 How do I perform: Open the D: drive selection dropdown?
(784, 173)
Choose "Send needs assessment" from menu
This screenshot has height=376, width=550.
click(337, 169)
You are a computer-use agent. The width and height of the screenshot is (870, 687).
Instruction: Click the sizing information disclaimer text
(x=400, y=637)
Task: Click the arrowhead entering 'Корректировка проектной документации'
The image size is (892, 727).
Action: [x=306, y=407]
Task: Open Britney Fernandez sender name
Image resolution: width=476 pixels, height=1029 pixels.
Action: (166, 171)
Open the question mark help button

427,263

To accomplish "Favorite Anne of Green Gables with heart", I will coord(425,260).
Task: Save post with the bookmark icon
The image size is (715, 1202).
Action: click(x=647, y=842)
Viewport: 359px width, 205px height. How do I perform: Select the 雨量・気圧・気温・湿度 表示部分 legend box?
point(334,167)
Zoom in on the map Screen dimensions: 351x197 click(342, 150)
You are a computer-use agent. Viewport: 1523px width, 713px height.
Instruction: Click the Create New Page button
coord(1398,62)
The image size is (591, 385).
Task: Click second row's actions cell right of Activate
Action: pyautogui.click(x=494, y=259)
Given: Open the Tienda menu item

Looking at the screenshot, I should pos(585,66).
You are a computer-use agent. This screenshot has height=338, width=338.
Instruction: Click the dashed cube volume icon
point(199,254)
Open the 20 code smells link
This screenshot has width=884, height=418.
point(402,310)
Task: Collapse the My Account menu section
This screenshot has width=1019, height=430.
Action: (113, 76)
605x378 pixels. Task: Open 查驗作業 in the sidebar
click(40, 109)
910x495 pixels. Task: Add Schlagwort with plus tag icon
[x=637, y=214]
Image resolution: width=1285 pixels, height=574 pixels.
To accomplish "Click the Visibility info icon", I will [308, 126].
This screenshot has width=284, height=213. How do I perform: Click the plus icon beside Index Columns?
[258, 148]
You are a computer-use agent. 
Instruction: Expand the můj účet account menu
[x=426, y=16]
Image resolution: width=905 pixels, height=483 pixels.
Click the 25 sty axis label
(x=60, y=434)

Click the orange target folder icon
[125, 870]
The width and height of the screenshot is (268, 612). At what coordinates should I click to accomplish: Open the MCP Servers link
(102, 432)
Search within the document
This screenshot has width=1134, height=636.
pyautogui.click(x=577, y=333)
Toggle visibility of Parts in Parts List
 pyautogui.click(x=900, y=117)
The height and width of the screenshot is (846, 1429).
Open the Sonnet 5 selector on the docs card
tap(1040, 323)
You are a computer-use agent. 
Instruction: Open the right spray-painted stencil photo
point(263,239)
-------------------------
_Task goal_:
Every line of the data above should be output exactly as written.

_Answer_:
 How do I perform: Open the D: drive selection dropdown?
(784, 173)
Choose "Send needs assessment" from menu
This screenshot has height=376, width=550.
click(337, 169)
You are a computer-use agent. The width and height of the screenshot is (870, 687).
Instruction: Click the sizing information disclaimer text
(x=400, y=637)
Task: Click the arrowhead entering 'Корректировка проектной документации'
The image size is (892, 727).
Action: [x=306, y=407]
Task: Open Britney Fernandez sender name
Image resolution: width=476 pixels, height=1029 pixels.
Action: (166, 171)
Open the question mark help button

427,263

To accomplish "Favorite Anne of Green Gables with heart", I will coord(425,260).
Task: Save post with the bookmark icon
The image size is (715, 1202).
Action: click(x=647, y=842)
Viewport: 359px width, 205px height. How do I perform: Select the 雨量・気圧・気温・湿度 表示部分 legend box?
point(334,167)
Zoom in on the map Screen dimensions: 351x197 click(342, 150)
You are a computer-use agent. Viewport: 1523px width, 713px height.
Instruction: Click the Create New Page button
coord(1398,62)
The image size is (591, 385).
Task: Click second row's actions cell right of Activate
Action: pyautogui.click(x=494, y=259)
Given: Open the Tienda menu item

Looking at the screenshot, I should pos(585,66).
You are a computer-use agent. This screenshot has height=338, width=338.
Instruction: Click the dashed cube volume icon
point(199,254)
Open the 20 code smells link
This screenshot has width=884, height=418.
point(402,310)
Task: Collapse the My Account menu section
This screenshot has width=1019, height=430.
Action: (113, 76)
605x378 pixels. Task: Open 查驗作業 in the sidebar
click(40, 109)
910x495 pixels. Task: Add Schlagwort with plus tag icon
[x=637, y=214]
Image resolution: width=1285 pixels, height=574 pixels.
To accomplish "Click the Visibility info icon", I will [308, 126].
This screenshot has width=284, height=213. How do I perform: Click the plus icon beside Index Columns?
[258, 148]
You are a computer-use agent. 
Instruction: Expand the můj účet account menu
[x=426, y=16]
Image resolution: width=905 pixels, height=483 pixels.
Click the 25 sty axis label
(x=60, y=434)

Click the orange target folder icon
[125, 870]
The width and height of the screenshot is (268, 612). At what coordinates should I click to accomplish: Open the MCP Servers link
(102, 432)
Search within the document
This screenshot has width=1134, height=636.
pyautogui.click(x=577, y=333)
Toggle visibility of Parts in Parts List
 pyautogui.click(x=900, y=117)
The height and width of the screenshot is (846, 1429).
Open the Sonnet 5 selector on the docs card
tap(1040, 323)
You are a computer-use agent. 
Instruction: Open the right spray-painted stencil photo
point(263,239)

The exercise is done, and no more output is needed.